Generating Band-Limited Adversarial Surfaces Using Neural Networks
This addresses the challenge of efficient adversarial attacks in 3D computer vision, though it appears incremental as it adapts existing 2D neural network approaches to the 3D domain.
The paper tackles the problem of generating adversarial examples for 3D point-cloud or mesh classifiers, which lags behind 2D methods, by proposing a neural network based on PointNet to create attacks in a single forward run, eliminating the need for per-shape optimization.
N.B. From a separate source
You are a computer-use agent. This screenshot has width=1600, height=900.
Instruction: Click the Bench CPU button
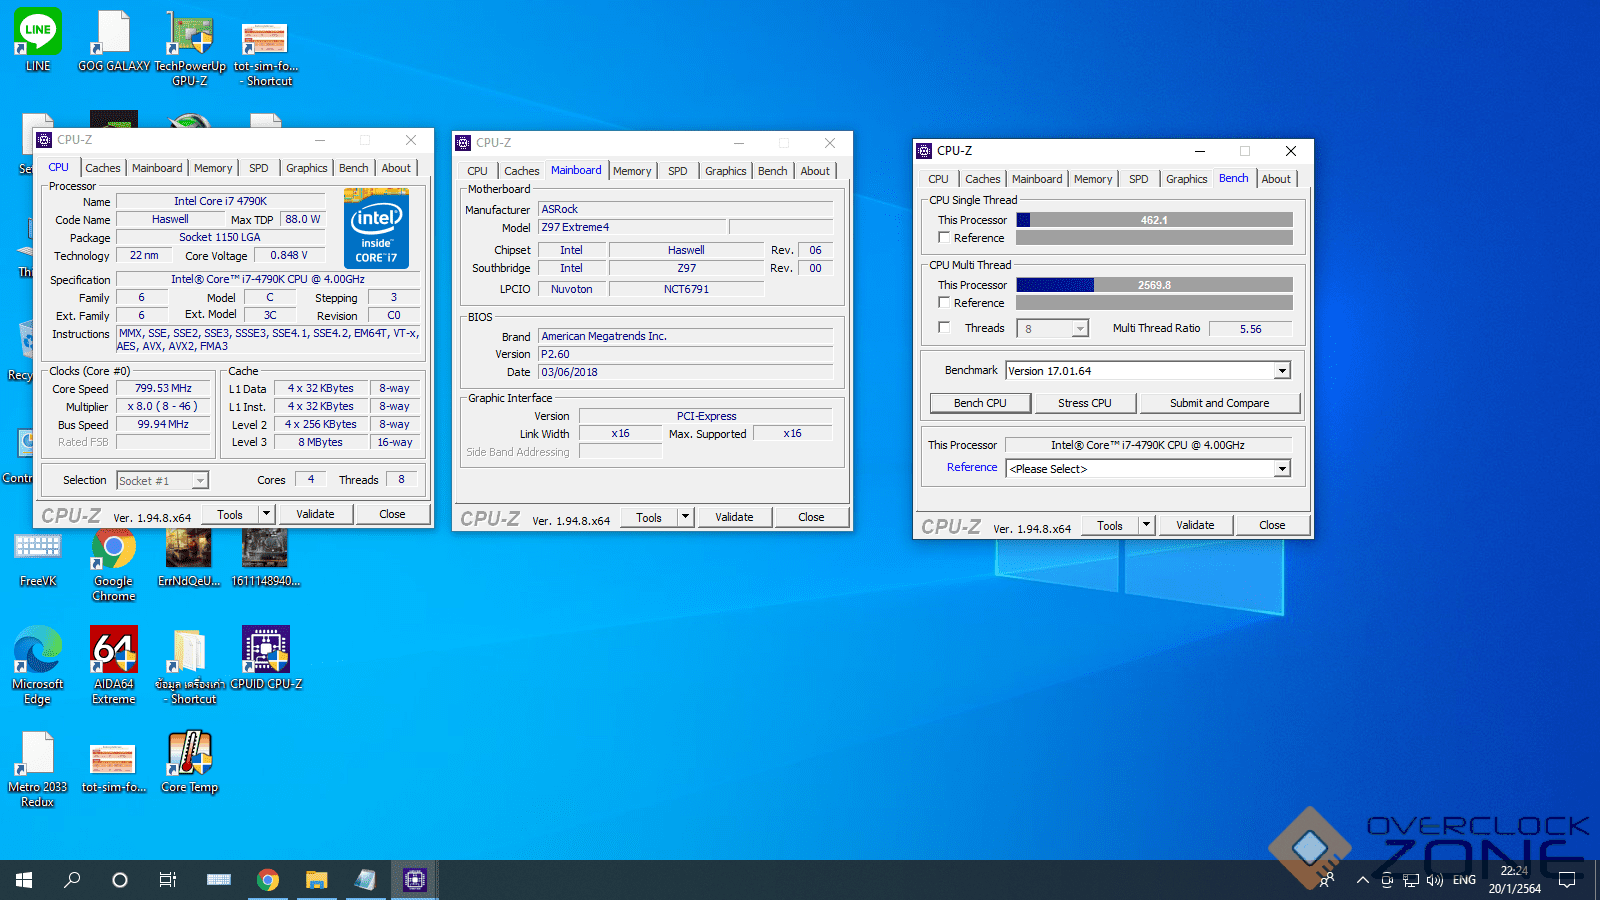pyautogui.click(x=980, y=403)
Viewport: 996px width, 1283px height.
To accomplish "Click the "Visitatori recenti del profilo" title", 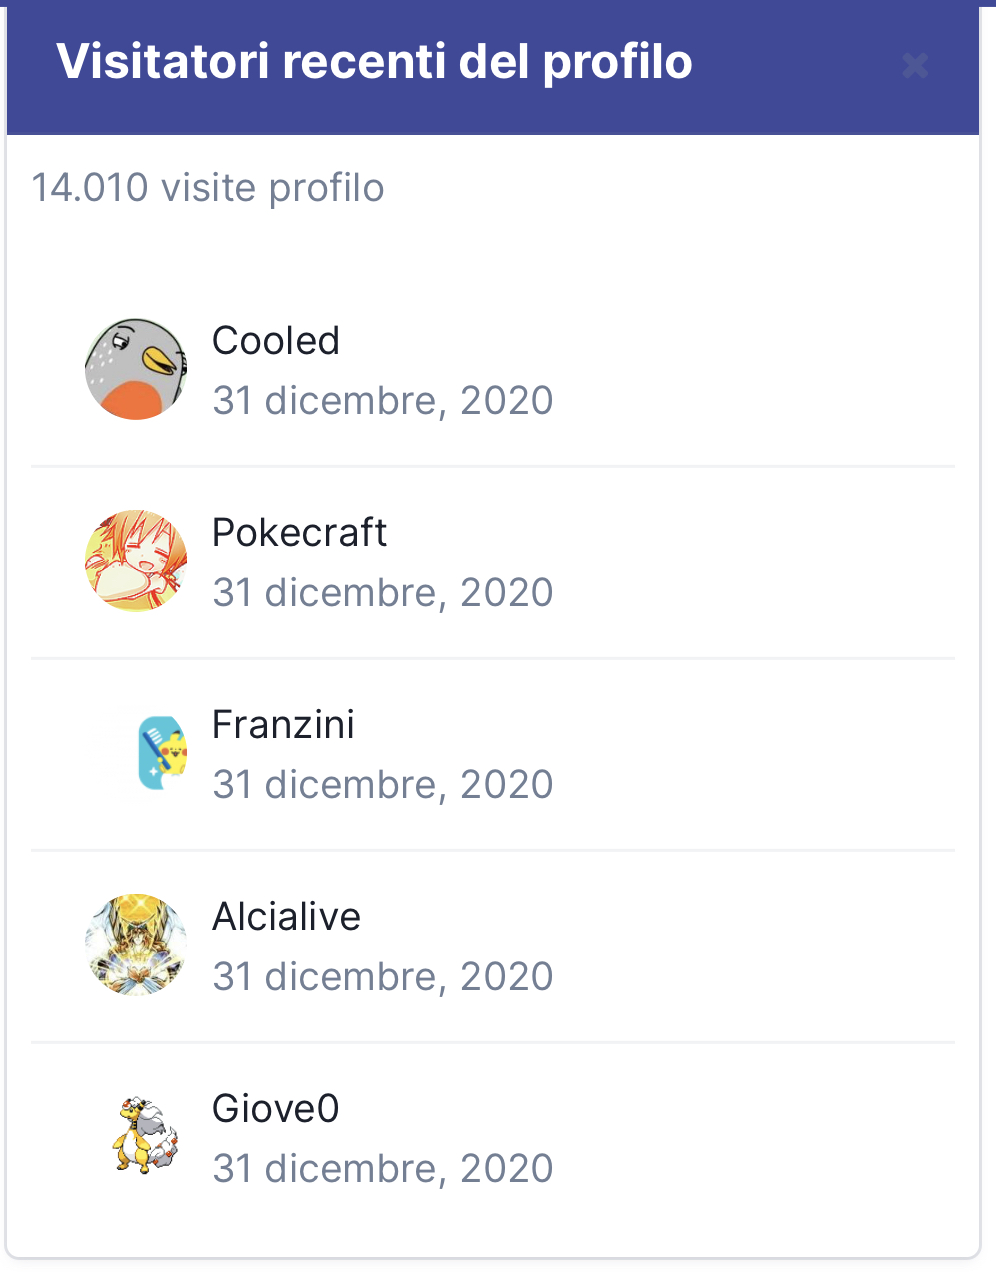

Generating adversarial examples is the art of creating a noise that is added to an input signal of a classifying neural network, and thus changing the network's classification, while keeping the noise as tenuous as possible. While the subject is well-researched in the 2D regime, it is lagging behind in the 3D regime, i.e. attacking a classifying network that works on 3D point-clouds or meshes and, for example, classifies the pose of people's 3D scans. As of now, the vast majority of papers that describe adversarial attacks in this regime work by methods of optimization. In this technical report we suggest a neural network that generates the attacks. This network utilizes PointNet's architecture with some alterations. While the previous articles on which we based our work on have to optimize each shape separately, i.e. tailor an attack from scratch for each individual input without any learning, we attempt to create a unified model that can deduce the needed adversarial example with a single forward run.